Ik sta al 300 jaar voor PAAL
Ik sta hier en kijk naar grensoverschrijdend gedrag, ik doe natuurlijk niets, kijken was de opdracht. Als ik naar het zuiden omlaag kijk zie ik nog Lee Towers, die toen nog gewoon Leentje heette, spelen. Een echte kwajongen die honderden keren per dag over de grens ging, ze woonden op nr. 9 van het Dijkje. Die huisjes zijn niet zo lang geleden gesloopt, het stelde ook weinig voor, nu is er een grasveld met een mooi bord erin.
Je kunt mij herkennen aan mijn bolhoedje dat ik altijd op heb, ik sta hoog maar allesbehalve droog. Je moet hier in het verleden graven, letterlijk, dicht bij de grond om te vinden wat je zoekt en je weet het: het mooiste gras groeit op het zuiden! (schroefdop, niet uittrekken a.u.b.)
Ik ben een gezichtsbepalende object dat verwijst naar het verleden van Bolnes. Ik ben steenhard en kom uit 1716 en sta op wacht aan de Bovenrijweg bij de scheiding tussen de heerlijkheden ‘Riederkercke’ en ‘Islemunda’.
Bolnes werd in de tweede helft van de 15de eeuw gesticht. Aan het einde van de 19de eeuw ontstonden langs de Nieuwe Maas diverse scheepswerven, de belangrijkst voor Bolnes was Scheepswerf Boele Bolnes met in haar gloriedagen 1800 werknemers https://nl.wikipedia.org/wiki/Boele
Boele was een bijzonder sociale werkgever, er werden o.a. woningen gebouwd voor het personeel waaronder in 1907 de woningen Boezemkade 22-38 van de Coöperatieve Bouwvereniging Eigen Haard.

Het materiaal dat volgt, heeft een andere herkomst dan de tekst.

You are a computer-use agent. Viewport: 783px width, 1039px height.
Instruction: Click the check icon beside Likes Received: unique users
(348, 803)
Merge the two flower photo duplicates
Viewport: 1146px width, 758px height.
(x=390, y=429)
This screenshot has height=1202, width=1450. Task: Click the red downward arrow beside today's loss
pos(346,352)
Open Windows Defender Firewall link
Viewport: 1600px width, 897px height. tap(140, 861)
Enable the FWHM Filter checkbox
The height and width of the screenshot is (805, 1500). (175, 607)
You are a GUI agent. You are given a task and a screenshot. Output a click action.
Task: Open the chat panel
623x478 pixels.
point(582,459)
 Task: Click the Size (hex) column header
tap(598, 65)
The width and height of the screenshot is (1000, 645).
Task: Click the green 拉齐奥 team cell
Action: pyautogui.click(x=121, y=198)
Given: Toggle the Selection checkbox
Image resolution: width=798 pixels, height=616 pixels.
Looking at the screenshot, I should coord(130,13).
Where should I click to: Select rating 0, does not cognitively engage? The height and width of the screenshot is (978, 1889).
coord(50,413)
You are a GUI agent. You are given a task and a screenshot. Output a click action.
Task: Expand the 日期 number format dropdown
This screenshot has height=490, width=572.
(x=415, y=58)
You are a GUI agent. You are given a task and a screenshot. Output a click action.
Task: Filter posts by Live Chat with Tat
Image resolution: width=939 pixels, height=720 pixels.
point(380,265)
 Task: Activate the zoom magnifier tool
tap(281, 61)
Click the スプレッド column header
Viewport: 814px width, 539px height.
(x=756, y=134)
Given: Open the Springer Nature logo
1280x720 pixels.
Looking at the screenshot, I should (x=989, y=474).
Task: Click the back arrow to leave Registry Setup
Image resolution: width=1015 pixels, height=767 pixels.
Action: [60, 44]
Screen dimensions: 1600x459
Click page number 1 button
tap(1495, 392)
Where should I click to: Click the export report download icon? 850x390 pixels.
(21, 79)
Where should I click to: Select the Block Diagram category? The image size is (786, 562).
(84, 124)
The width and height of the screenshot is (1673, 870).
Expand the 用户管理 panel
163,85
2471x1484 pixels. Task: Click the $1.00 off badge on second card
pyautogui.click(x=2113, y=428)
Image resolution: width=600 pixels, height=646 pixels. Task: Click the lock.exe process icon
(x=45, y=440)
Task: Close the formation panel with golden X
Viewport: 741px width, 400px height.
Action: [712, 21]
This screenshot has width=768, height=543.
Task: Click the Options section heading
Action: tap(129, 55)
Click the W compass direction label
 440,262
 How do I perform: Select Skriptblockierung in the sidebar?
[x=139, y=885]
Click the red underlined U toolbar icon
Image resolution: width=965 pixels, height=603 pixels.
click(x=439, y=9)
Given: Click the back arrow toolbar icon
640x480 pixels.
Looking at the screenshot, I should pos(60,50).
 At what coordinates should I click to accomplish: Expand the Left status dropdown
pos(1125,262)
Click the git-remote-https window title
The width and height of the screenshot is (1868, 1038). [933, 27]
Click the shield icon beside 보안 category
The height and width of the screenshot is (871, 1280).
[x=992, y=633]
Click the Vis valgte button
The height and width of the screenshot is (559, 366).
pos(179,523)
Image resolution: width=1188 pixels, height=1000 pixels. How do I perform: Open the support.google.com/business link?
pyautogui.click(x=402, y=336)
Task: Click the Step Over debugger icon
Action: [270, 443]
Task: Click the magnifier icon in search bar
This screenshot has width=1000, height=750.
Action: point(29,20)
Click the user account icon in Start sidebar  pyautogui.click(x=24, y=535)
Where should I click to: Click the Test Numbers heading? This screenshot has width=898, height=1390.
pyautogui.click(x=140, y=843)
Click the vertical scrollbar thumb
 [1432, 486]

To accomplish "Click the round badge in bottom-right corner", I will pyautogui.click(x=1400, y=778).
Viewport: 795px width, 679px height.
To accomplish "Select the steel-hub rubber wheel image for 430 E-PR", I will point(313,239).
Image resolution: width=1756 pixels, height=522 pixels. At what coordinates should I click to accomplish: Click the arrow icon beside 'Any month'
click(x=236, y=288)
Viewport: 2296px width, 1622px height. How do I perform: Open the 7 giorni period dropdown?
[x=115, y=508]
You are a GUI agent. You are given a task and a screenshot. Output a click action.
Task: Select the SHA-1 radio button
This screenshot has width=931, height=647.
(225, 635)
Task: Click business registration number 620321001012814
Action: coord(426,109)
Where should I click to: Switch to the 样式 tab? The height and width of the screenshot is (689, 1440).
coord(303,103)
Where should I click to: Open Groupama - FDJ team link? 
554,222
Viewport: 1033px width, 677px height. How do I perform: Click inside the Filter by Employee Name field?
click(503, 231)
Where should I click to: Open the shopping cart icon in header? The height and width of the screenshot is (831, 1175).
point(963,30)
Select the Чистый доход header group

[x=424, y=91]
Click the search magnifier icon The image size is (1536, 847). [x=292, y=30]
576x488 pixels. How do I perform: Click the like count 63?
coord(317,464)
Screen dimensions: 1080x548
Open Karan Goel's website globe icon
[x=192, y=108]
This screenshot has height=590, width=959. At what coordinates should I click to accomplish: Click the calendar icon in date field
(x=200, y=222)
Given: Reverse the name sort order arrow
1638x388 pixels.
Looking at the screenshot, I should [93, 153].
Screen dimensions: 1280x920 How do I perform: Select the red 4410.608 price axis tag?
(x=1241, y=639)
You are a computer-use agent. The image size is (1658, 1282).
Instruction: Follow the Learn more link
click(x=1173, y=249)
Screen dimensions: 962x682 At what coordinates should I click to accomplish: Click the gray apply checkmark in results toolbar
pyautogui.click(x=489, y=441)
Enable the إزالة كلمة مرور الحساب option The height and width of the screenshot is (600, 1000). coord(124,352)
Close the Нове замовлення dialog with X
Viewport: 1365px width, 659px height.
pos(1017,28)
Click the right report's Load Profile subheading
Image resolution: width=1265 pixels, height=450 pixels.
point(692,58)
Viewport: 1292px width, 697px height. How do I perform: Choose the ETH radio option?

Deze huizen met neorenaissance-rolwerkgevels zijn er nog steeds, achter de woningen hadden de bewoners de beschikking over een achtertuin van 30 meter diep waar men aardappels en groenten kon verbouwen. In 1925 ook de woningen Boezemstraat 2-28.
De hoge torenkranen waren gezichtsbepalend en voor Leen die kraanmachinist was de reden om zijn artiestennaam te kiezen Lee Towers (Leen van de torens).
Het Dijkje, vormde in 1435 de oostelijke waterkering van IJsselmonde en heette toen het Willaertsdijkje.
---------------------------------------------------------------------------------------
Vroeger als ik naar links en rechts keek zag ik overal café's, acht in totaal. Op zaterdagmorgen zo tegen een uur of twaalf kwamen de vrouwen die gingen staan wachten bij de poorten van de scheepswerf achter mij. Om twaalf uur loeide de sirene en kwamen de mannen naar buiten, veel van hen gaven hun loonzakje aan hun vrouw, ze kregen 2 kwartjes en vertrokken naar één van de acht kroegen. De vrouwen gingen naar huis, boodschappen doen en op maandag betaalden ze de melkman en de groenteman.
Van dat alles is er niets meer nu, rijden er alleen veel auto's achter mij.